**What the exercise asks:** Extract, from the records beneath this instruction, each line that contains the word "accomplish".

**Entries supplied:**
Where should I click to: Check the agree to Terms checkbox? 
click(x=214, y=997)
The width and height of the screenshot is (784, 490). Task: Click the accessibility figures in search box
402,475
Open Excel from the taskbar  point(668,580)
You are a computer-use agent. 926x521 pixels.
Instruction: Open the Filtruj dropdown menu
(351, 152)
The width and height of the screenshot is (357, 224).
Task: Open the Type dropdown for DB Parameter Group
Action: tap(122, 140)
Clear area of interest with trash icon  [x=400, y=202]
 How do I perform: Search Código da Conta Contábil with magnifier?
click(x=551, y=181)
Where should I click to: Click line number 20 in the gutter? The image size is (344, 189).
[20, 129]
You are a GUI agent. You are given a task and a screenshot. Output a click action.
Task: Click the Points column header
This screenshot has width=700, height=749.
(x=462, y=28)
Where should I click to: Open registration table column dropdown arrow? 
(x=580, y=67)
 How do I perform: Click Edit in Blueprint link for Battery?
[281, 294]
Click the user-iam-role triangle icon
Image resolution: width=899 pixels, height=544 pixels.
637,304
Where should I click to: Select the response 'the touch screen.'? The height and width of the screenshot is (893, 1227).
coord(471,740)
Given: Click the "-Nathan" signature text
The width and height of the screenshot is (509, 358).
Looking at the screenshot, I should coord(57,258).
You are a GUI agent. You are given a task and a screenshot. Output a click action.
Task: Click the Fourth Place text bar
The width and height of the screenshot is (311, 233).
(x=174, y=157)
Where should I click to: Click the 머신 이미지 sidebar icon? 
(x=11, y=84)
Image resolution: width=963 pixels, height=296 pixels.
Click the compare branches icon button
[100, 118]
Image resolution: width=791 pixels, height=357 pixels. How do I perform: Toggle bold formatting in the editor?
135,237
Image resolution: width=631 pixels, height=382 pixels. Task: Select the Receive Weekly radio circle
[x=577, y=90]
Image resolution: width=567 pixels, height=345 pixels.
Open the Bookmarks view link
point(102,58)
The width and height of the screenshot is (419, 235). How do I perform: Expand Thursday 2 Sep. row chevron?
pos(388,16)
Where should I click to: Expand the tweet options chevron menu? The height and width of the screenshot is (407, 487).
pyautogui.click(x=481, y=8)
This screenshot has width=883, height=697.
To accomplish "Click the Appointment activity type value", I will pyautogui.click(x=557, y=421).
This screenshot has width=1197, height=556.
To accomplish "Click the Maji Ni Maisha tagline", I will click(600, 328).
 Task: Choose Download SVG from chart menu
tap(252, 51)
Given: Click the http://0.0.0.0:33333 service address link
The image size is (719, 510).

**Answer area:**
To accomplish "Click the Appointment activity type value", I will pyautogui.click(x=557, y=421).
To accomplish "Click the Maji Ni Maisha tagline", I will click(600, 328).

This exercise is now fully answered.